EUA buscam diversificar fornecedores de minerais críticos com “Projeto Vault”

O presidente dos Estados Unidos, Donald Trump, lançou o “Projeto Vault”, um plano ambicioso que visa criar um estoque nacional de terras raras e minerais críticos. Com um investimento estimado em US$ 12 bilhões, a iniciativa busca diminuir a dependência americana da China, que hoje domina grande parte da produção e processamento desses materiais essenciais para tecnologias modernas, como veículos elétricos, eletrônicos e sistemas de defesa.

A estratégia americana espelha a reserva estratégica de petróleo criada nos anos 70 e prevê não apenas a estocagem, mas também acordos de longo prazo, apoio financeiro e até participação acionária em empresas do setor. A Bloomberg aponta que Washington já está ampliando investimentos em mineradoras fora da China, sinalizando um esforço para diversificar fornecedores e fortalecer parcerias estratégicas.

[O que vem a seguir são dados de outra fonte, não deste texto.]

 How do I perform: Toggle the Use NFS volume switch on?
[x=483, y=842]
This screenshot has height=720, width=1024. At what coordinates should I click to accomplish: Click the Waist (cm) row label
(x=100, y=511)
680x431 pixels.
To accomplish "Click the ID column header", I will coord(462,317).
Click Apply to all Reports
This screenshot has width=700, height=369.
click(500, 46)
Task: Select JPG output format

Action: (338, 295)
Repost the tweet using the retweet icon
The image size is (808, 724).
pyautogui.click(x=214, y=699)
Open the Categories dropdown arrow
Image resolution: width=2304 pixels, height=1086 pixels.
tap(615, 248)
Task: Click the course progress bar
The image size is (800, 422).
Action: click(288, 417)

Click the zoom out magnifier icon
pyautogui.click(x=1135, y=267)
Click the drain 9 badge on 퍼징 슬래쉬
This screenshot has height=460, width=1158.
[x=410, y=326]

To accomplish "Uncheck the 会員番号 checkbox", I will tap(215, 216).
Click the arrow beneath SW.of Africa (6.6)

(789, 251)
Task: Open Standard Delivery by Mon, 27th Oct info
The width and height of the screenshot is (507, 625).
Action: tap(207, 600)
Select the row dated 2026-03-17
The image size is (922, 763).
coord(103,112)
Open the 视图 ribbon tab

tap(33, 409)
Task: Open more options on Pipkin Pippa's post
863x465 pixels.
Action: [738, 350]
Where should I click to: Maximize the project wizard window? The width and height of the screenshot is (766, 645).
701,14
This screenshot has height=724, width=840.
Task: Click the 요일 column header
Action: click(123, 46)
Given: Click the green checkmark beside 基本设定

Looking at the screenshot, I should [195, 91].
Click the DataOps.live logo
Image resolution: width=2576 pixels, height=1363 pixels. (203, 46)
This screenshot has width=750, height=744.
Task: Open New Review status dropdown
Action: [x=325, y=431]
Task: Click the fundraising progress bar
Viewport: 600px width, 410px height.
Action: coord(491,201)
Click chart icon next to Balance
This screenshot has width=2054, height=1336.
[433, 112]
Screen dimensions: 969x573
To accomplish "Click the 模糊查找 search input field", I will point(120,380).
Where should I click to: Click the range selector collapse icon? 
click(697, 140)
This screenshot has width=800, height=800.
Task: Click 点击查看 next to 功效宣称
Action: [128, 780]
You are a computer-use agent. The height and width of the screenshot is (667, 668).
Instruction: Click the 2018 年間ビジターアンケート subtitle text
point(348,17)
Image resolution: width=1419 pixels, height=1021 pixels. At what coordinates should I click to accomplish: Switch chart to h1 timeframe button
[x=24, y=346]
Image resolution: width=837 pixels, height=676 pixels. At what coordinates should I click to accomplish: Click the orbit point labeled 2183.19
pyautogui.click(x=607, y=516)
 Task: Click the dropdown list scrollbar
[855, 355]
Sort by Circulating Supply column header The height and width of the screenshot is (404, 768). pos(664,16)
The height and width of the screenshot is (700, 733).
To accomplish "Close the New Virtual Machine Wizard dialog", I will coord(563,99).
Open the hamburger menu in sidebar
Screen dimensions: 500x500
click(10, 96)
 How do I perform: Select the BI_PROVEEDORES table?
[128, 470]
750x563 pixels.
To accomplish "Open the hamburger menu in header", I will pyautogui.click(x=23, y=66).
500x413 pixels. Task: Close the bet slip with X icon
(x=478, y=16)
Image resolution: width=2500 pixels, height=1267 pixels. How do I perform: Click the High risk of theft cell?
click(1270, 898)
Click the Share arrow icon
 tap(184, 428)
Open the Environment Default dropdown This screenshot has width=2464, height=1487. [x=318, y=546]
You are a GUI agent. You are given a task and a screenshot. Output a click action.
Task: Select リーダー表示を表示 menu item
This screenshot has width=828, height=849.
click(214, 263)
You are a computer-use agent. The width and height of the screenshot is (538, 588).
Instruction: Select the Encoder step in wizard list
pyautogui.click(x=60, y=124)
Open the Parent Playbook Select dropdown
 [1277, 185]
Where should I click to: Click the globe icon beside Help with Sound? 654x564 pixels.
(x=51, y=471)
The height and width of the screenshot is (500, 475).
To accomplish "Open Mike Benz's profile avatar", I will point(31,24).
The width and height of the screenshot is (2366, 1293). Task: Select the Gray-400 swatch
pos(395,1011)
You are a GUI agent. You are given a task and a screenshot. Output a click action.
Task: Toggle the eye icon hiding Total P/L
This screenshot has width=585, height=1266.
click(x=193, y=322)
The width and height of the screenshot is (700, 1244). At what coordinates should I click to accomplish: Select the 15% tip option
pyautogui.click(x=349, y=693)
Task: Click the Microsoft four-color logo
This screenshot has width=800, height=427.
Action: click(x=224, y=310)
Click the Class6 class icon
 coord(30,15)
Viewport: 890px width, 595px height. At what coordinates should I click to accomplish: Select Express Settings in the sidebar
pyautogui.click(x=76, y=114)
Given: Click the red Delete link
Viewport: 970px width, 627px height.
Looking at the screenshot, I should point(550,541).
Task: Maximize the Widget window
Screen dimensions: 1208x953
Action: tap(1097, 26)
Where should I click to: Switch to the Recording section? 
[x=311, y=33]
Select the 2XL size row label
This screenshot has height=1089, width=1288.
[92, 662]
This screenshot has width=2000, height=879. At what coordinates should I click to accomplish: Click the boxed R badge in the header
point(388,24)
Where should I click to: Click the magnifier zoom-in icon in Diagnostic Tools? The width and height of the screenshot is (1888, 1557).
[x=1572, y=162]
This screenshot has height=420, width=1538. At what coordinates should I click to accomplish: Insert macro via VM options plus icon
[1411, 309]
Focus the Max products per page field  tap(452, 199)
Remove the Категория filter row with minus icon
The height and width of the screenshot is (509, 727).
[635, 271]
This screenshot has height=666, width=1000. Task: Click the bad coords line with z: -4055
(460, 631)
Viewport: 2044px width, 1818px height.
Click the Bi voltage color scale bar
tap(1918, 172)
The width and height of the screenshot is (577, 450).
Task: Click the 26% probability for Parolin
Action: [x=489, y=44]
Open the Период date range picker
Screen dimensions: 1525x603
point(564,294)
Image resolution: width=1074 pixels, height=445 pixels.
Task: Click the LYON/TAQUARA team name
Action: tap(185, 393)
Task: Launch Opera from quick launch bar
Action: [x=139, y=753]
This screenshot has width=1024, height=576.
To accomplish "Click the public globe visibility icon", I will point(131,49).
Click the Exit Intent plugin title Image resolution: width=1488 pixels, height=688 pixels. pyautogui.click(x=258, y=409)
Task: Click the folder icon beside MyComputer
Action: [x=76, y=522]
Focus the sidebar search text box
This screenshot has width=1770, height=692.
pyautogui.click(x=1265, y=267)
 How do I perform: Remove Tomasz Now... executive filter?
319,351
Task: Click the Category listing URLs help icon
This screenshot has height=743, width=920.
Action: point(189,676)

América do Sul no radar estratégico dos EUA

Nesse contexto de reconfiguração das cadeias globais de suprimento, a América do Sul emerge como um foco de interesse para os Estados Unidos. A Argentina já assinou um acordo de cooperação com Washington para o fornecimento e processamento de minerais críticos, como o lítio, do qual é um dos maiores produtores mundiais. Japão, União Europeia e México também demonstraram interesse em se integrar à iniciativa americana.

O Brasil, que possui a segunda maior reserva global de terras raras, participou de um encontro inicial com cerca de 50 países, mas ainda avalia sua integração formal ao “Projeto Vault”. A possível inclusão do tema na pauta do encontro entre Trump e o presidente Lula em março, em Washington, indica a relevância estratégica do país.

Oportunidades e desafios para o Brasil

Apesar da cautela oficial brasileira, a mineradora Serra Verde, única produtora de terras raras em atividade no país, já fechou um acordo de financiamento de US$ 565 milhões com o governo dos EUA. Esse movimento reforça a percepção de que Washington já está atuando para garantir acesso a ativos estratégicos brasileiros.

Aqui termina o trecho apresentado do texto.